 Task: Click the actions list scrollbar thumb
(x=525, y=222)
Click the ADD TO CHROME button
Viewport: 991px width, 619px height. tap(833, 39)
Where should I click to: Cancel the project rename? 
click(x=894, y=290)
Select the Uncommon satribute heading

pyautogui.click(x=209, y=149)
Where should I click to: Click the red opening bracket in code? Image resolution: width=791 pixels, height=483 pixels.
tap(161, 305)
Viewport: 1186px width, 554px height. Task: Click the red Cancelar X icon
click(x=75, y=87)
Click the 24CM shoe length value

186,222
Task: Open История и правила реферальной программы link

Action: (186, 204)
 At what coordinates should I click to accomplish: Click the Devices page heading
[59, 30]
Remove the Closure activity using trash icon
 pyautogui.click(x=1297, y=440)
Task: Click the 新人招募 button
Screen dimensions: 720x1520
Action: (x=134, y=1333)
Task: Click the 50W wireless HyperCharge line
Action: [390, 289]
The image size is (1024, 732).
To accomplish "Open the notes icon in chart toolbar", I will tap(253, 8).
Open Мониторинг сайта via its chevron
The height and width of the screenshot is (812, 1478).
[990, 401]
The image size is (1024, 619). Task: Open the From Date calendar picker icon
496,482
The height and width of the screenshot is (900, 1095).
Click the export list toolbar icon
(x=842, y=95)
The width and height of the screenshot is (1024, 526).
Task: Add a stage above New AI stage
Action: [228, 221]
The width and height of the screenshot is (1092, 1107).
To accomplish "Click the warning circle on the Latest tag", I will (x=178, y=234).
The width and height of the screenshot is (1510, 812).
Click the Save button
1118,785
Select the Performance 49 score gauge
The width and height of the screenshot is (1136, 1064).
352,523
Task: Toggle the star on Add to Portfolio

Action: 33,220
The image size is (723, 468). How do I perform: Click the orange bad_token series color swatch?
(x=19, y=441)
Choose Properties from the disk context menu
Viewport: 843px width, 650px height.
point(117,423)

REQUIRED ACTION: Reproduce, unchanged, the line containing "Task: Toggle the star on Add to Portfolio" and each line after it through the end of the listing above, and nothing else.

RESULT OF THE EXERCISE:
Task: Toggle the star on Add to Portfolio

Action: 33,220
The image size is (723, 468). How do I perform: Click the orange bad_token series color swatch?
(x=19, y=441)
Choose Properties from the disk context menu
Viewport: 843px width, 650px height.
point(117,423)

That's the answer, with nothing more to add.